Deerstalker hats, trench coats, magnifying glasses and pipes will be the attire at the East Helena branch of the Lewis and Clark Library on Thursday, Dec. 27, as middle school students arrive ready to sleuth during a Sherlock Holmes-themed lock-in.
Participants will be searching for clues and using the powers of deduction to solve a murder. The script and narrative will be adapted from a kit the library owns and themed around Arthur Conan Doyle's famous detective. The evening begins at 7 p.m. and will include pizza and snacks. Until 7 a.m. participants can watch both of the recent Guy Ritchie Sherlock Holmes films starring Robert Downey Jr. and play mystery-themed board games like Clue.
“There will be lots of silly games and things we do to keep kids awake and engaged,” said Andrea Eckerson, assistant librarian and teen services branch librarian.
The event is the result of Eckerson’s love of Sherlock Holmes and creativity. She received a 2018 Jan Stauber Grant from the Beacon Society.
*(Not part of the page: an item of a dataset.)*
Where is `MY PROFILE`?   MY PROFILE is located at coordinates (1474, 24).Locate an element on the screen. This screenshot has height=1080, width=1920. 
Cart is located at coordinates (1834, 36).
Initially, Eckerson applied for the grant as part of an assignment while pursuing her library sciences degree, but decided later the grant would fit her lock-in murder mystery for teens idea.
“I’ve love Sherlock Holmes, mystery and problem solving,” Eckerson said. “And this fit all of those categories.”
The lock-in’s purpose is to introduce teens to the works of Doyle and his famous detective, Sherlock Holmes.
“Those attending the middle school lock-in will have a lot of fun dressing up, solving mysteries and playing games and puzzles,” said Diane Potter, branch librarian. “It is a very creative grant and I just know that Andrea will execute it in a fine fashion.
“It also teaches the social aspects of reading and discussing literature,” Potter said.
In the past, the Stauber grant has used Sherlock Holmes to teach English, literature, history, mathematics, deductive reasoning, forensics and critical thinking.
This is the second lock-in that the East Helena branch has held. The previous event was a middle school lock-in just for fun with seven youths.
"I think lock-ins create long-term friendships," Eckerson said. She explained that many of the friends she met at lock-ins were very close to her for years.
The mystery lock-in will have a capacity of 12 youths and the library has around half of that number already registered.
Interested parties should visit the East Helena branch of the Lewis and Clark Library to fill out an application. Parents will be responsible for dropping off their child at 7 p.m. on Dec. 27, and picking them up at 7 a.m. on Dec. 28. The event is open to grades sixth through eighth.
Eckerson requests that interested parties have their applications submitted as soon as possible.
The Stauber Grant is awarded in honor of famous Sherlockian Jan Stauber. Stauber was a middle-school teacher who visited classes for decades in the guise of Sherlock Holmes to share the joys of reading with students.
The mystery lock-in is an offshoot of the East Helena branch’s teen library program, which hosts a program from 3:45 to 5 p.m. every Thursday featuring movies, crafts, board games and reading.